Hi everyone. Long time lurker who has gleaned an untold amount of information from this board and greatly appreciates all of the knowledge that the collective group has. I’m currently living in Uganda and have my brewing equipment with me (including my kegorator, CO2 was surprisingly easy to source here).
I’d like to brew a batch of beer to have ready for the holidays and new year. As I already have three high octane brews on tap (cider, porter and IPA) I’d like to brew a session ale like an ESB. As it takes several weeks to get mail here, ordering online is out of the question, so I need to use what I have at hand, which includes: 2 row, 1 lb caramel 60l, 8 oz each of aromatic and biscuit, 2oz Northern brewer, 1oz kent goldings. For yeast, I have Mangrove Jacks’s Burton Union and Nottingham.
Brewing equipment: Denny’s cooler mash-tun, 7gal kettle. How does this tentative recipe sound?
8lbs 2 row
8oz caramel 60
8oz aromatic
Northern brewer 1oz at 60 mins
Northern brewer .5oz at 15 mins
EKG 1oz at 5 mins
I’m not all that familiar with aromatic malt but from what I see online it should work well to bump the complexity a bit. I’d maybe consider using the whole lb of c60 but again, without more knowledge about how the aromatic is going to affect things maybe not.
I think overall you’ve got a good starting point there.
Looks pretty good to me, but I’d be tempted to use the Biscuit instead of the Aromatic if you want something more ESB-like. Aromatic is like a deeper Munich-like flavor, while Biscuit is closer to a richer/toastier Maris Otter-like flavor.
Also, If it were my beer, I’d move the EKG’s to a hop stand, but that’s just my tastes.
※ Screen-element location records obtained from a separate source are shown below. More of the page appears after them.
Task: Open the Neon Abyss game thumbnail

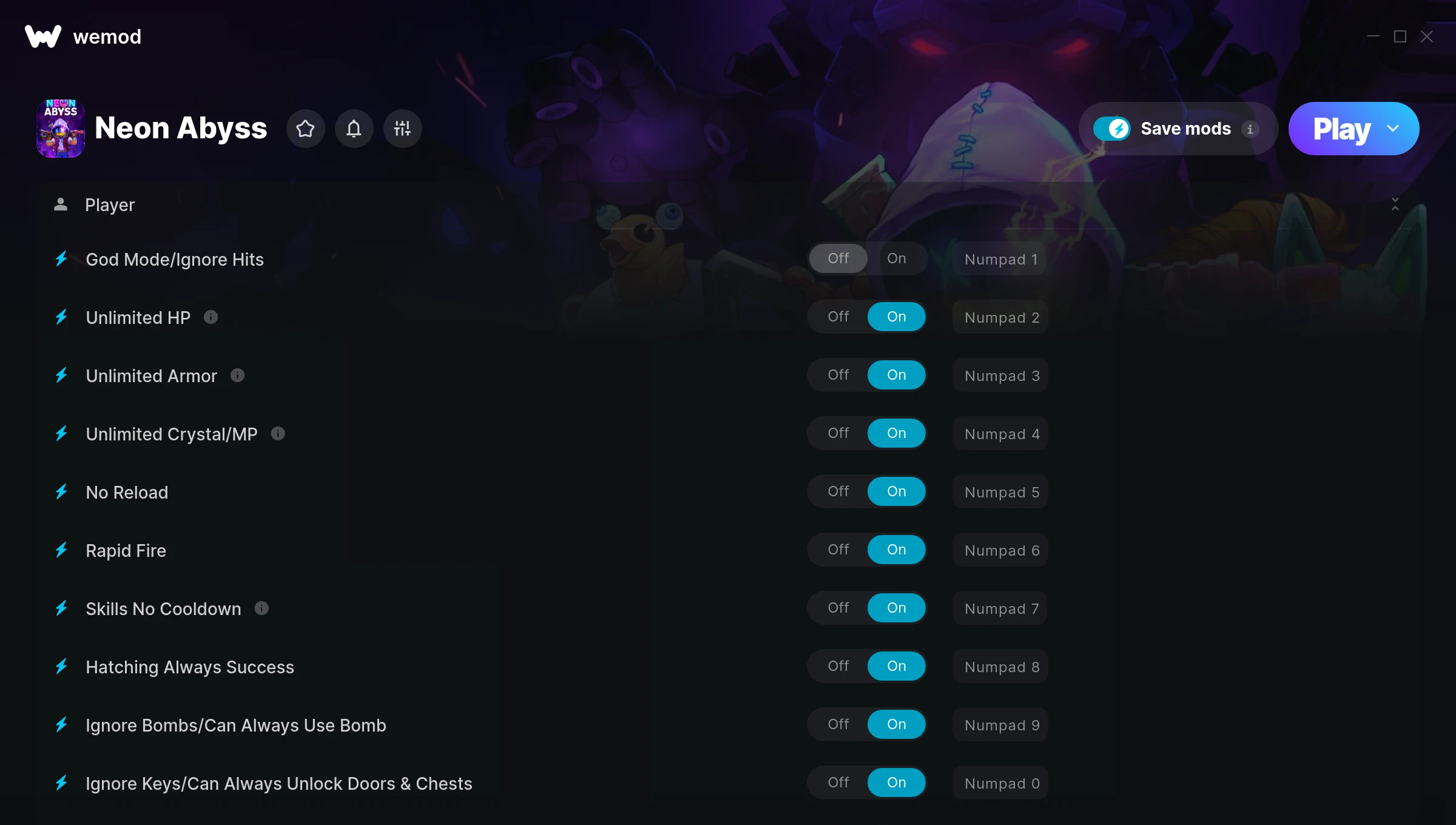Action: [x=61, y=129]
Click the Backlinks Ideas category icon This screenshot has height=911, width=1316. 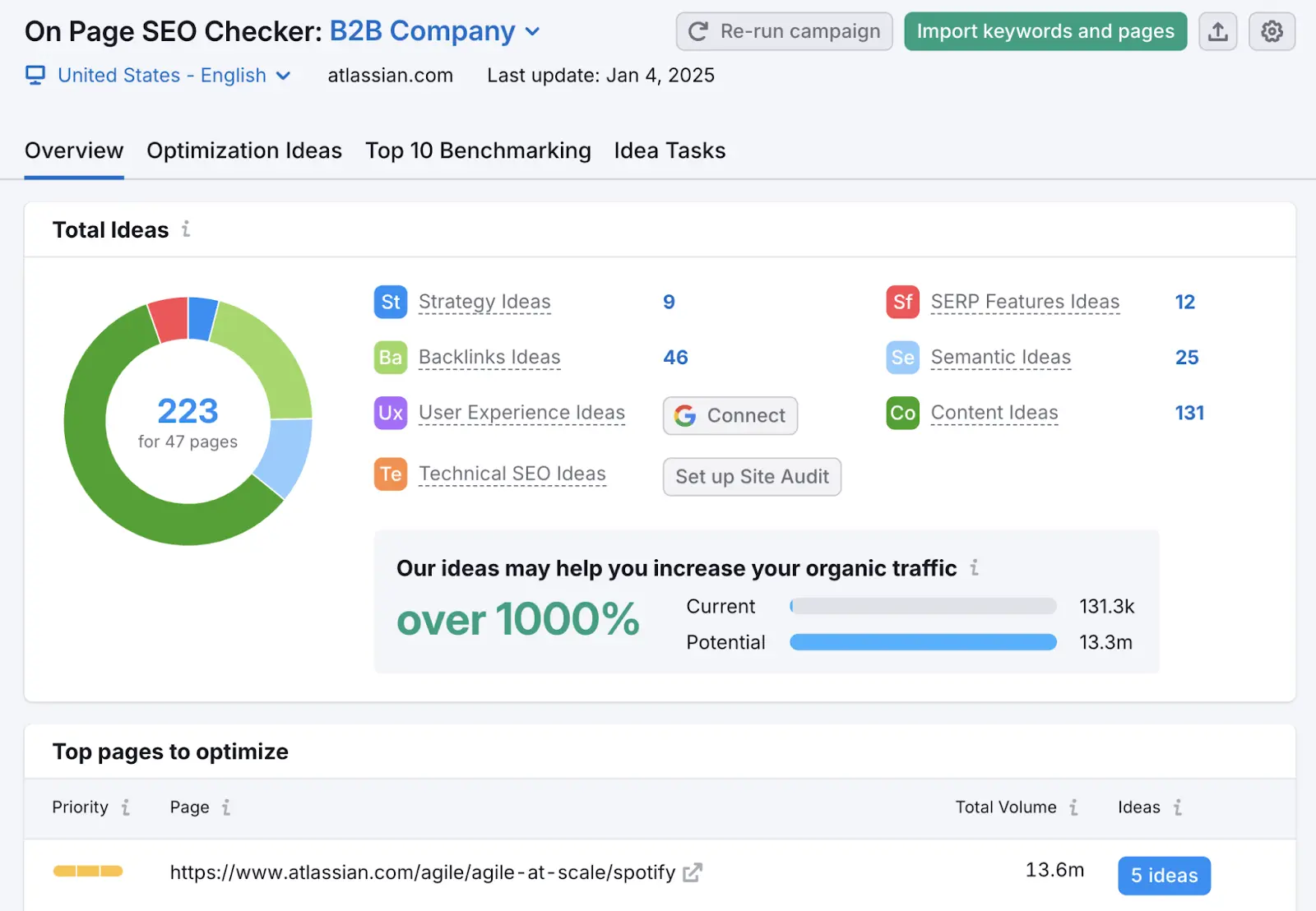pos(390,358)
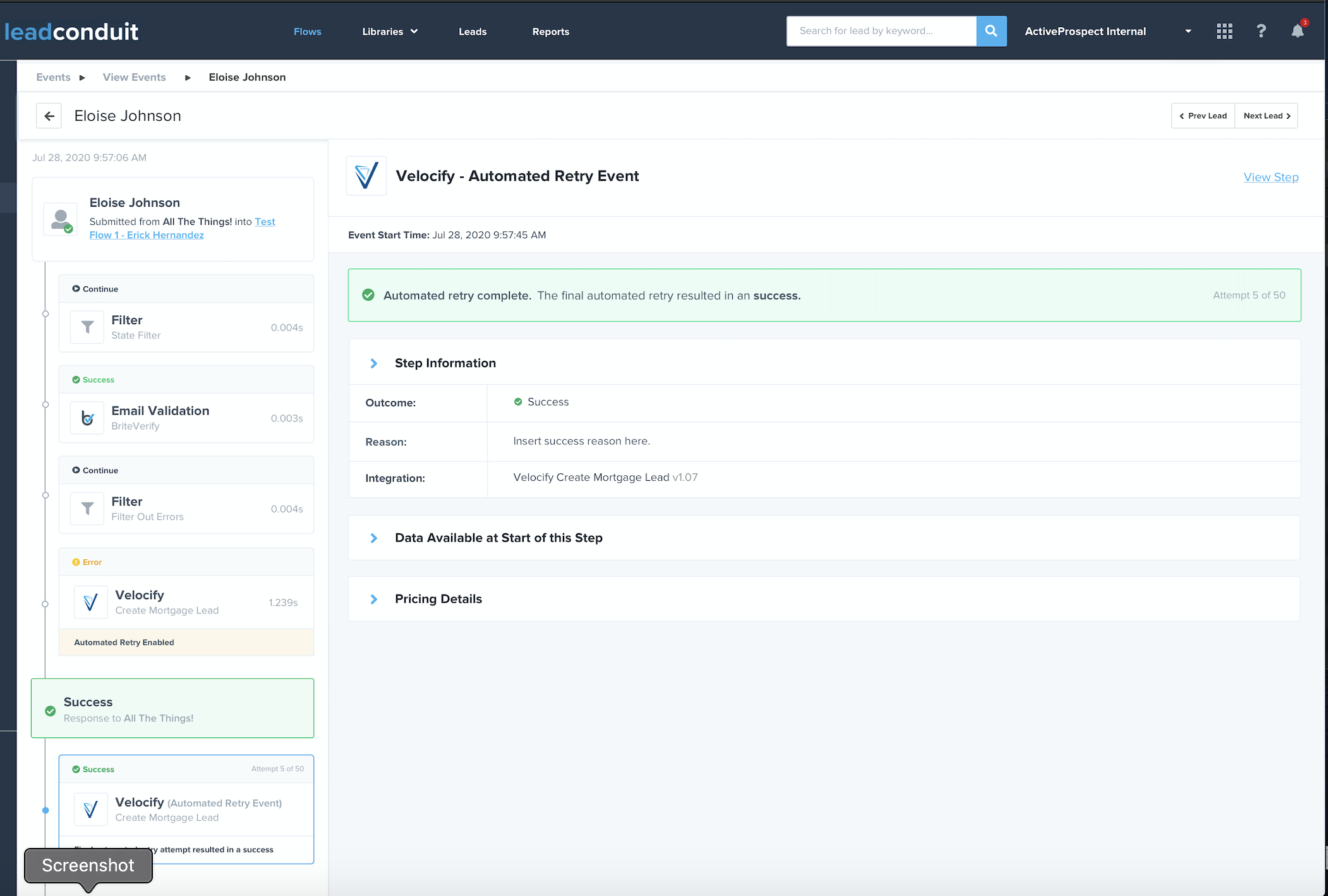Expand Data Available at Start of this Step
1328x896 pixels.
tap(374, 538)
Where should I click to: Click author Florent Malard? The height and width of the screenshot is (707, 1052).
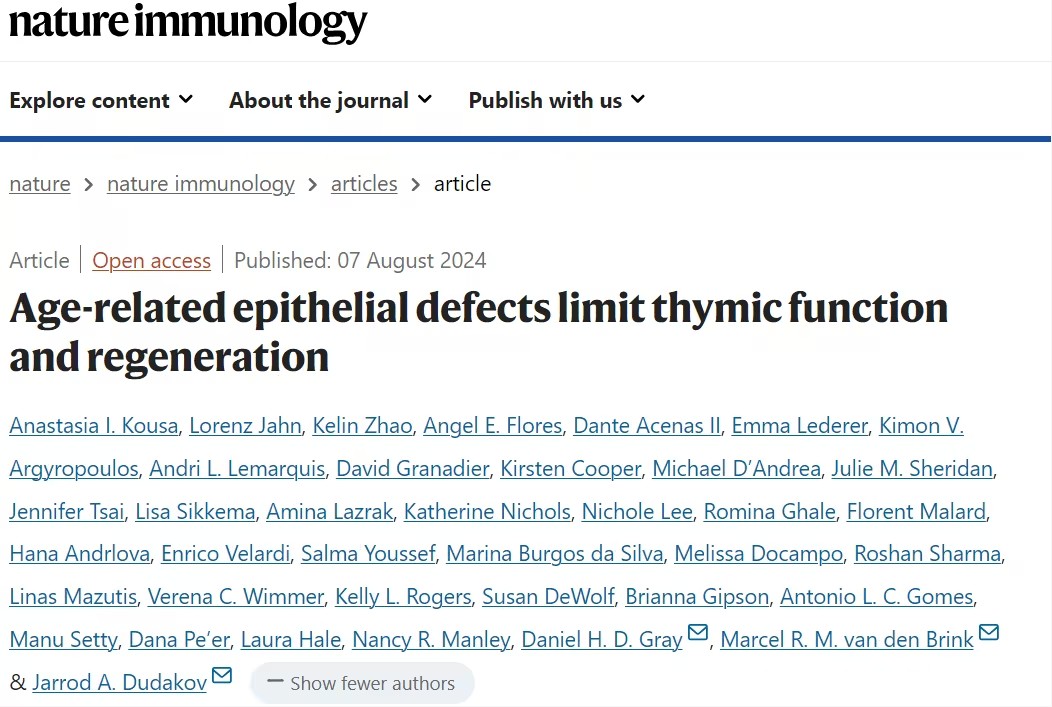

The hop bill still looks pretty good as-is.
hop stand is when you add hops after the boil but while the wort is still hot. if you add them right after the flame is turned off you get some bitterness and tons of flavor and aroma. if you chill to < 170*f you can minimize additional bitterness while adding lots of flavor and aroma.
However for a traditional ESB I’m not sure a hop stand is right. still be tasty beer just not totally stylistically correct. The style is still supposed to be about hop bitterness and malt flavor with a nice dry hop character.
Agreed, but with only an ounce of EKG’s to work with a hop stand may help get some of that hop character you’d miss out on by not dry hopping. I fully admit my palate is skewed, but only an ounce/5 gallons in a hop stand shouldn’t be enough to move you into English IPA range.
Another option is to skip the late hopping with the EKG’s altogether and save them for dry hops.
I thought about that as well but with plain 2 row a bit of more characterful base type malt can make a huge difference in a relatively small malt forward beer like this.
Do you think you could gain enough character from a longer boil? Or pulling some and reducing it a la Skotrat’s Traquair House Ale? I think I’d almost rather give that a try.
As far as yeast, I’m not familiar with Mangrove Jack but I’ve not heard anything very good. Nottingham is solid, if not one I particularly care for.
I’m sure you would get more character from that but more of a caramel thing which there will be plenty of with the c60. I like the way dark munich adds a bread crust/biscuit thing to beers like this and I was thinking the aromatic or biscuit might get the OP that kind of character but as I said, I’m not real familiar with either of those malts.
FWIW, I’d never add Biscuit or Victory along with MO because I think it’s kind of redundant - MO is toasty and biscuity to me. But being stuck with 2 row for an ESB I’d definitely add .5 lb biscuit to get a little of that character.
Thanks for your ideas! If I didn’t have the c60, the method of reducing a part of the wort sounds really interesting and is a method I’m going to try with the next single-malt beer I attempt. 40 or so all-grain batches in and the learning never stops.